Well, yes. I do find that, generally, "you get what you pay for"

Sorry to be blunt, but if you are paying 1/3 of the market rate for housing,
you should expect that repairs are going to take about 3x longer.

I see this, generally with elderly owners, who rent their properties
WAY below market value, because they have almost paid off a 30 year mortgage.
So. let's say an owner has an apartment at $2k, or $3k market rental value, because they only have a $400 mortgage payment, they're comfortable with a $995 rental.

They're happy, they value the peace and security of a below market rental to the hassle
of servicing a full-market value rental.
See, landlords are just like the post office or Amazon, you pay a premium for next day service.

I'm Curious though, what did your Landlord promise about repairs?
Leases usually have a clause about "repairs done in a reasonable time",
which makes them a sliding scale; a dripping faucet takes a while to fix,
but when a tree falls on the building, immediate repairs are made.

Posted By: enougher I actually contacted someone from my local news team and they led me to this link:
California Tenants - California Department of Consumer Affairs

It seems like he HAS to repair any damages to my unit or I can withhold the rent money,
or I can deduct the amount used to repair any damages from the rent.
Um, that's not what that says.
It's about a "warranty of habitability".
In English, that means that if the unit is so bad you no longer live in it, e.g. "habitability",
then you don't have to pay for it, and are automatically out of the lease.
If the landlord can't or won't fix the heater in the winter in Chicago, that's "habitability",
along with having water and sewer.

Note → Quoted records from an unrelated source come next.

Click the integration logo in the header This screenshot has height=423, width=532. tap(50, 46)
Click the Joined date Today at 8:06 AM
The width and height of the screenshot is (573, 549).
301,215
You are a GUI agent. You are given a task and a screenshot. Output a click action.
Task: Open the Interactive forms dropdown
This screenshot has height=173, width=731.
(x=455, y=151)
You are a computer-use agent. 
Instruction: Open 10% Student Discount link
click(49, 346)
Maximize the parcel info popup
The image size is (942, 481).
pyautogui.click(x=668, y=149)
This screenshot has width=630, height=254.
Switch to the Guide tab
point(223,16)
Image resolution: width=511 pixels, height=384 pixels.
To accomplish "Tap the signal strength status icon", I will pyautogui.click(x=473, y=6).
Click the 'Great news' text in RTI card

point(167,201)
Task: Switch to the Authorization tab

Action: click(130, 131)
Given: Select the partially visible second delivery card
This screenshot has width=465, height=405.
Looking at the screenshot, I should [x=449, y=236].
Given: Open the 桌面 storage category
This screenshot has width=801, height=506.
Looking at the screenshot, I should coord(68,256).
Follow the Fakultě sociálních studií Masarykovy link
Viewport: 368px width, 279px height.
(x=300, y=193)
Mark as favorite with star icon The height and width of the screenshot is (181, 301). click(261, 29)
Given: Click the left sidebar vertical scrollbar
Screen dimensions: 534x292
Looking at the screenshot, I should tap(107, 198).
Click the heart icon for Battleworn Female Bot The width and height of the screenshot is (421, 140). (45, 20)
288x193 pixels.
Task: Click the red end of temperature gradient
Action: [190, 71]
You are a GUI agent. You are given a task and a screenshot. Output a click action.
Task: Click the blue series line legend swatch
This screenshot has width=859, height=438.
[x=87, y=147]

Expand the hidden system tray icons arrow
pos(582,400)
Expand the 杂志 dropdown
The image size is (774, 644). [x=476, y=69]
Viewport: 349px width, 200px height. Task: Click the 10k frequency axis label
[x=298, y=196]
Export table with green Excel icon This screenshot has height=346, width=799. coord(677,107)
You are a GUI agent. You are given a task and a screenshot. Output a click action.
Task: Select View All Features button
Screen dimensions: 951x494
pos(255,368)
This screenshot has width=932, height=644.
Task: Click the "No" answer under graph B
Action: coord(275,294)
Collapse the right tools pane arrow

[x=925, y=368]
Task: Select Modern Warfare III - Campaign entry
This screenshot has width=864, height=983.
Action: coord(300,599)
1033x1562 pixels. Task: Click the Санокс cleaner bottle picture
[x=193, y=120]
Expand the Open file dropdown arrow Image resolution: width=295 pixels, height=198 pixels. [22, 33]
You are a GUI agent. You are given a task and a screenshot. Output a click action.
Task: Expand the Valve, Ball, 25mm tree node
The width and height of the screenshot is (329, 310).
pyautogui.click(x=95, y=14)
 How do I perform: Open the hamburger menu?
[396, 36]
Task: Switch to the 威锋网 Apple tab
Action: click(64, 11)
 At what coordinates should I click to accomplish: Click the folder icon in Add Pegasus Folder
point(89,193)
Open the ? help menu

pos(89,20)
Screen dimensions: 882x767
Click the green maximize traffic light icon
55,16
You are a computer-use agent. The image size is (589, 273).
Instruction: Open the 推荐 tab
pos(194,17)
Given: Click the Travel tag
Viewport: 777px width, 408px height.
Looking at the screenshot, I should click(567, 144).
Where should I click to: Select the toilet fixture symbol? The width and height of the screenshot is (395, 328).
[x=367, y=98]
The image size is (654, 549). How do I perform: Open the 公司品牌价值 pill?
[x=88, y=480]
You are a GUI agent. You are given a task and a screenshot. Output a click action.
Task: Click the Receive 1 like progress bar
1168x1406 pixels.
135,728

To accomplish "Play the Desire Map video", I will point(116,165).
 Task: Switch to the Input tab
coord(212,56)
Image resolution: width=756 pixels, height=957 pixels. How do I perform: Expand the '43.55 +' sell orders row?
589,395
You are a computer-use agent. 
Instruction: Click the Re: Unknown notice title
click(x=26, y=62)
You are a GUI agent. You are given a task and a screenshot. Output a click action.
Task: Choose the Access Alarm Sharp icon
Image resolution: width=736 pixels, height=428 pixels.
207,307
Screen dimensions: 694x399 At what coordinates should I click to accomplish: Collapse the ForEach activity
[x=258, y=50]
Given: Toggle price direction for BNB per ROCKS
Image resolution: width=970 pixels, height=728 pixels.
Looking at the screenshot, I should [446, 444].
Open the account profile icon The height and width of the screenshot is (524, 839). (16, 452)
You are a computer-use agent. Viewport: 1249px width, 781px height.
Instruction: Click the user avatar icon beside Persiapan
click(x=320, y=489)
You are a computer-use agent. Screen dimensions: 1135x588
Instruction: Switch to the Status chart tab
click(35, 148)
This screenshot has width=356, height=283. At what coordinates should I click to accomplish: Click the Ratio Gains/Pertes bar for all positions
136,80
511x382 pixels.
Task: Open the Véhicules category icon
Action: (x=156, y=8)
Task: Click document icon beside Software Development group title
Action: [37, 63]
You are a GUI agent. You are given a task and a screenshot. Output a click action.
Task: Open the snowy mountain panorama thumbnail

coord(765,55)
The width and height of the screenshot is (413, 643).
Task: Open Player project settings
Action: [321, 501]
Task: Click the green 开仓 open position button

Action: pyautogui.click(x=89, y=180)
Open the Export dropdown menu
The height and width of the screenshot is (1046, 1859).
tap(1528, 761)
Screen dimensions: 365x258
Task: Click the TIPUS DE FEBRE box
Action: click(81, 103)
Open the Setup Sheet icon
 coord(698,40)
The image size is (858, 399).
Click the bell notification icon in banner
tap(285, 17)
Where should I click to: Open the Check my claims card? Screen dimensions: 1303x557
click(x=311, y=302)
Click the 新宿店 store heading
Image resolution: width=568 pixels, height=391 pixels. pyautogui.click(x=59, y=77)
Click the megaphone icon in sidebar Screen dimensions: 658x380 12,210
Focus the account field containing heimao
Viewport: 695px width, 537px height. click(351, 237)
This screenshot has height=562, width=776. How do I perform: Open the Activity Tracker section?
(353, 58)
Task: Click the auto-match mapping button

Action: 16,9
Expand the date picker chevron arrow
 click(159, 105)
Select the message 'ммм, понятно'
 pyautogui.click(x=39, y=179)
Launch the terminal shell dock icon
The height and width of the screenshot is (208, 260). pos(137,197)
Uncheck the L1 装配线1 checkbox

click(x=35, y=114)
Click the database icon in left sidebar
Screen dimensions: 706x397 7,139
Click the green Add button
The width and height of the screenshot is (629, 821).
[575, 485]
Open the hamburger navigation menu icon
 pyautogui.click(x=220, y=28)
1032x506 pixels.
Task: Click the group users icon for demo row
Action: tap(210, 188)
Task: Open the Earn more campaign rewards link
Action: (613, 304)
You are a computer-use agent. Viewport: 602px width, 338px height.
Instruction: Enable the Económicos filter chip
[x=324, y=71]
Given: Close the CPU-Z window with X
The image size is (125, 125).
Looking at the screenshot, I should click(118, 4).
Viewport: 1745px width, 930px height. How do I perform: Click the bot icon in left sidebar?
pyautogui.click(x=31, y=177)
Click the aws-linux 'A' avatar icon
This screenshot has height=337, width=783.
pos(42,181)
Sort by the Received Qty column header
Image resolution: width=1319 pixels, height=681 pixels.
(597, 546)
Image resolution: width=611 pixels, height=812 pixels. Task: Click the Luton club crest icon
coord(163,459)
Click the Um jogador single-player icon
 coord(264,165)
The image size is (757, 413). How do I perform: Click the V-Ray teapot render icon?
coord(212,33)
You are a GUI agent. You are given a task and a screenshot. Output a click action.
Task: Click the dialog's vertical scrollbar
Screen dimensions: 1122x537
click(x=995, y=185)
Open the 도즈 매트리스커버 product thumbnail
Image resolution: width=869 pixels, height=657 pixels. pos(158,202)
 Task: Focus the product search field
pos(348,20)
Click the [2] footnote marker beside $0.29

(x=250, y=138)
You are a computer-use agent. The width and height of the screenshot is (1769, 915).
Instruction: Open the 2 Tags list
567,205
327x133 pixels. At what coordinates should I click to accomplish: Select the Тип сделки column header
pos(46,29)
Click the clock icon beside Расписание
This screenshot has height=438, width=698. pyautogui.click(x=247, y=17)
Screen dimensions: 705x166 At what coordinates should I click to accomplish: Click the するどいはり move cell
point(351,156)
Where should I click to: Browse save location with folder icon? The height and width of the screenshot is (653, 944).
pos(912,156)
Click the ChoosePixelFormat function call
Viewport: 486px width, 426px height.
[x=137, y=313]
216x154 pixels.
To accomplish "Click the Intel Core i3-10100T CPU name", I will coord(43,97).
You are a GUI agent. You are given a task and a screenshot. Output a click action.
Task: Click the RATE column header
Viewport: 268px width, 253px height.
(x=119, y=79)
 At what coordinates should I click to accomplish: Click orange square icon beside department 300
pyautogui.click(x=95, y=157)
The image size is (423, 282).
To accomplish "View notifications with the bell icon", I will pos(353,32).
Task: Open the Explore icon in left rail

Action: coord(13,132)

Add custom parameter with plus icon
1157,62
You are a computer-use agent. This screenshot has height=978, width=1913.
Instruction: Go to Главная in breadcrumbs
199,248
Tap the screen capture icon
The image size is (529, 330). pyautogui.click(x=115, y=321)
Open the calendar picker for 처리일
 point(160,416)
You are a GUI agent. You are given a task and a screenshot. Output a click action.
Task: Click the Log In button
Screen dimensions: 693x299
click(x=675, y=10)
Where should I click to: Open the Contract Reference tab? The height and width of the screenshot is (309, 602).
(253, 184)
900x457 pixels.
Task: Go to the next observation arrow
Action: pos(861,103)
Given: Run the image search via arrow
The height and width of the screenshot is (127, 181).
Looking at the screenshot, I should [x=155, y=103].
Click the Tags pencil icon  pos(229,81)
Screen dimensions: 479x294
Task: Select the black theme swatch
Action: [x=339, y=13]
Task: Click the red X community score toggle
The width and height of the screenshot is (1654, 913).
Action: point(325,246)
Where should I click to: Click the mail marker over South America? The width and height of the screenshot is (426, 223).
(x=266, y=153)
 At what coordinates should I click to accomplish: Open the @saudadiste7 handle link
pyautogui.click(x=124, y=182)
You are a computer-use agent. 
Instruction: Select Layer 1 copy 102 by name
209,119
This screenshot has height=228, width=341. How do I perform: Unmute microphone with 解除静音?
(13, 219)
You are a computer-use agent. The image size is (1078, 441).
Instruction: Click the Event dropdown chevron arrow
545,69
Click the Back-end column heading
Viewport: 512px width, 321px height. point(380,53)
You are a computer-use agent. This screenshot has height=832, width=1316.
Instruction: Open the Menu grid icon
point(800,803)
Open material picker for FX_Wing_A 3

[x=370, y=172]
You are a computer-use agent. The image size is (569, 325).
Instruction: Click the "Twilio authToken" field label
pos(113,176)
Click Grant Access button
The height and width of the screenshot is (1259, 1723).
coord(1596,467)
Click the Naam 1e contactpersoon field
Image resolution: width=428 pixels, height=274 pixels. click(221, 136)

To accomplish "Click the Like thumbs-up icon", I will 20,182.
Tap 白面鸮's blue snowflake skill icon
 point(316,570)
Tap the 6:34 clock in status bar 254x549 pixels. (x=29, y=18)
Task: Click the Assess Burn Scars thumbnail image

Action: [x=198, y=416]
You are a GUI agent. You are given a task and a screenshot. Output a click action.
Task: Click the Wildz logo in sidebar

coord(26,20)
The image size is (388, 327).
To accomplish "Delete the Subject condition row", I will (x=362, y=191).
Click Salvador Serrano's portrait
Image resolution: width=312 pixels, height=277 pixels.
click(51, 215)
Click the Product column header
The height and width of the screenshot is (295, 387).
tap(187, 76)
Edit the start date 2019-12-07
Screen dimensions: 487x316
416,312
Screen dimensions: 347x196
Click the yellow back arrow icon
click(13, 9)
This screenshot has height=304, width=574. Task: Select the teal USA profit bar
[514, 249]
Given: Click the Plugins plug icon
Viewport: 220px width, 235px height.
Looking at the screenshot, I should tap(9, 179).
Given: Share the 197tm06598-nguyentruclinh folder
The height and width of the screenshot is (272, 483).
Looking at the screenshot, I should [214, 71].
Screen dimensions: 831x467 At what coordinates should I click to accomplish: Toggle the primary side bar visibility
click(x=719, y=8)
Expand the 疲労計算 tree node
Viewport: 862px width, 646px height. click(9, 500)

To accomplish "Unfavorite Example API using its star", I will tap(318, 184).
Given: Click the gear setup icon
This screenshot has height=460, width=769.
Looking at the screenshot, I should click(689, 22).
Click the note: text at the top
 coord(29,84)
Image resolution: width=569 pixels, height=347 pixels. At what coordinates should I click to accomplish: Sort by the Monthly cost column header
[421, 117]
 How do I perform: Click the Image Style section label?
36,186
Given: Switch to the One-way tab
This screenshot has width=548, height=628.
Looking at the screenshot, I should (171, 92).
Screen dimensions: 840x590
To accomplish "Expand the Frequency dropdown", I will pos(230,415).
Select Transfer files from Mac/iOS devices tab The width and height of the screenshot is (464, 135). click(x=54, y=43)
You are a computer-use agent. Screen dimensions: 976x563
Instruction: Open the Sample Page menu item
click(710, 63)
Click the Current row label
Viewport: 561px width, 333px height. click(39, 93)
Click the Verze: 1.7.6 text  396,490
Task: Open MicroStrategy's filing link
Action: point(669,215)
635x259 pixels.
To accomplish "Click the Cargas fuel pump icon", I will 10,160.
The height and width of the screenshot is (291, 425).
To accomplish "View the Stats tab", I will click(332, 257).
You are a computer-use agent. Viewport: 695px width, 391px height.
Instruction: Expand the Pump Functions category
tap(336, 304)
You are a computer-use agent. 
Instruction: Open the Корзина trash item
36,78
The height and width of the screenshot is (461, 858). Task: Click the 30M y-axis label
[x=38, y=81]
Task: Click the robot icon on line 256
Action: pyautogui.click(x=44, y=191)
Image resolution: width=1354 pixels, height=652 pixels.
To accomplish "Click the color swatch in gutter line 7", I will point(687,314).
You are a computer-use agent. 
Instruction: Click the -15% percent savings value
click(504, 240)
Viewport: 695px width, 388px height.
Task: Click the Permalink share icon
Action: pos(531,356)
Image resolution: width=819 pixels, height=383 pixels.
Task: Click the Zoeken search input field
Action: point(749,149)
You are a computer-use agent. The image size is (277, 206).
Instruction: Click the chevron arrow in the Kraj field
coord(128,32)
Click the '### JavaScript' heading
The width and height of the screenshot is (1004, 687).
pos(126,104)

You can A) not pay rent, or B) pay to make the repairs needed for the apartment to be habitable.

As long as you're actually living in the apartment, you're responsible for paying rent.
And that's where we get to rent withholding.
If 1/2 of the apartment is unlivable, then you can escrow 1/2 the rent.
None of what you quoted appears to apply to small repairs, garden slugs or a leaking sink.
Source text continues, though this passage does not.